72年に「雪」「地下鉄にのって」というヒット曲があったが、今では知る人も少ないかもしれない。
彼等が吉田拓郎のバックバンドであったこともあり、どちらも曲は拓郎さん。
「雪」は、冬のリクエストの定番だった。
今では「なごり雪」にリクエストはあっても、猫の「雪」をお願いしますというのはほとんどない。

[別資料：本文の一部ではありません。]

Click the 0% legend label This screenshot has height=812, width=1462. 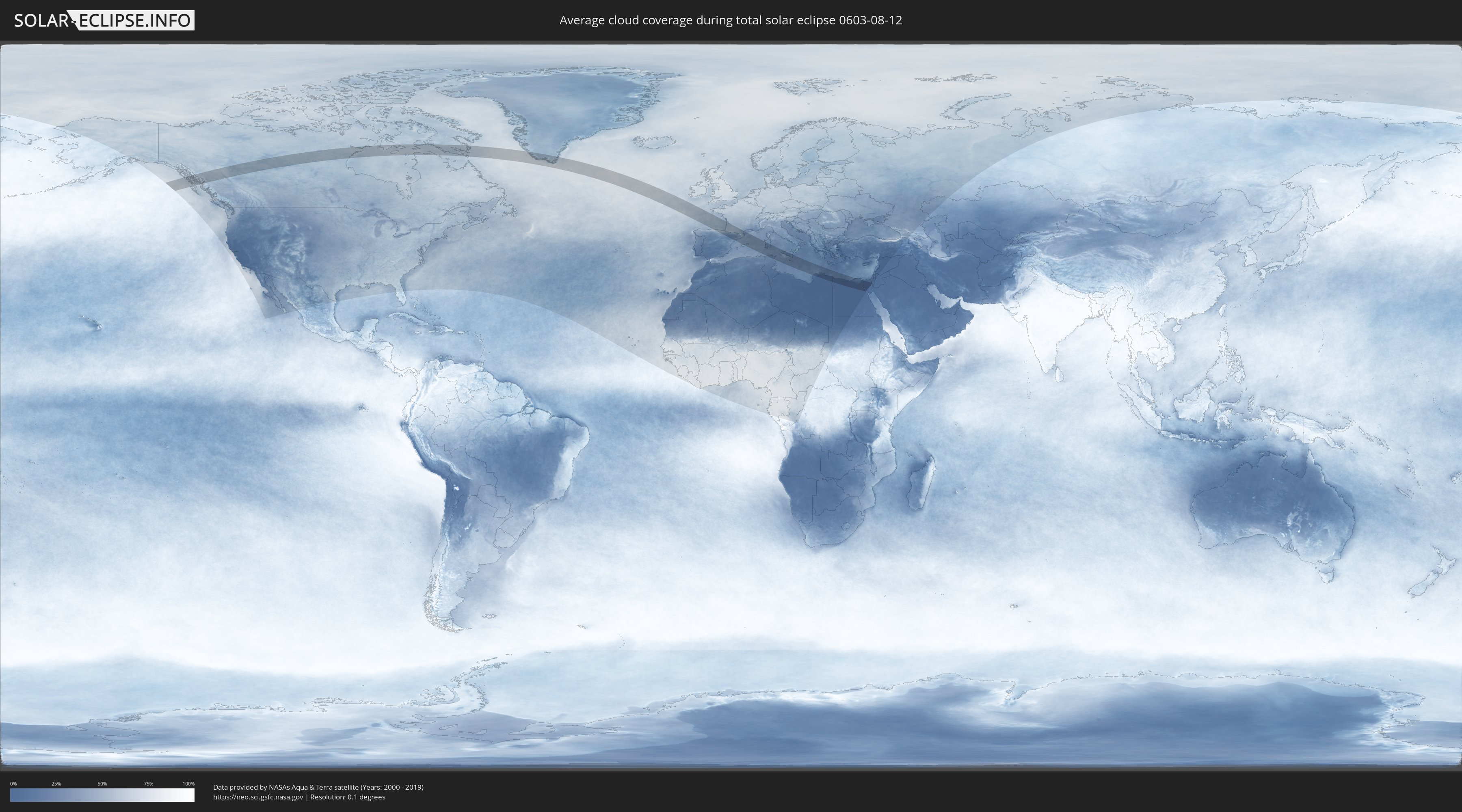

しかし、バンド名の「猫」というのは漫画みたいである。
私の知るところ「犬」というバンドはなかったような気がする。
「狸」とか「狐」というのも、あまり聞いたことがない。
バンド名に「猫」とつけた経緯は一体何だったんだろう?
おまえら、ミャアミャアミャアミャアとうるさいぞ。
ついでだ、猫とでも名乗っておけ!
なんて拓郎さんが無理矢理つけたのかもしれない。
フォークグループって、どこか体育会系的なところもあったしね。
「地下鉄にのって」は、私が丸の内線に乗る時、時々心の中で歌っていたりする。
丸の内線で、銀座から新宿に向かう行程での恋人未満の女友達との心の葛藤をそのまま歌にしている。
バンジョーの音がとてもイイ味を出していた。
テレビ神奈川の公開録画のビデオが残っていて、一度BSのフォーク大全集で放映されたのだが、こちらも聞きごたえ十分と言うところだった。
以上が、今回のイントロ。
少々長過ぎたかも。
今日、地下鉄に乗っていたのだ。
大江戸線に乗って、六本木を越え麻布十番に着いた。
すると、やや背中を丸くした、おぼつかない足取りの男が私の前を通り過ぎ、斜前の席に静かに座った。
疲れていると言う表情、まるで老人のように顔に水気がなかった。
どこかで買った、パック入りのジュースをストローで静かに吸っている。
初老の男、でもその顔を見ながら、私はその男が昔の知人であることに気づいた。
私とそんなに年が違うわけでもない、でも、その顔の艶はどうみても60代後半という感じだった。
私は、声をかけるのを躊躇した。
業界でバリバリ働いていたころの彼とまるで違うその覇気のなさ。
疲れ切っているというのか、伏し目がち、そして背中は丸い。
一体、人の覇気というのは何から起因するのだろう。
そういえば先日の「利家とまつ」で、秀吉が死んだ。
単なるドラマといえばそれまでだが、天下を取ることにまい進した秀吉の姿はどこにもなかった。
老いさらばえた、抜け殻のような存在。
これが、あの秀吉か?と誰もが思ったことだろう。
「忠臣蔵」にしてもそうだ。
吉良上野介がどれだけ憎たらしい男でも、雪の中に引き出された彼は、ただただ哀れである。
こんな精気のない老人を殺して一体何になるというのか。
老人でも確かに憎たらしい奴は一杯いる。
しかし、それは彼等が老人のくせにやたら元気だったり、威張ったりするからであろう。
土気色をして、全く覇気のない老人は、私には哀れな存在でしかない。
話がそれてしまった。
私の斜前にすわった知人は、見事にそれだった。
声をかけるべきかどうかを考えながら、ずっと新聞に目を落としていた私だったが、彼は大門で悄然として降りて行った。
昔の彼と今の彼の間には一体何があったのだろう。
使用前と使用後という感じだろうか。
私は、人生の不条理を考えながら、ホームをとぼとぼと歩く彼をしばらくじっと見つめていた。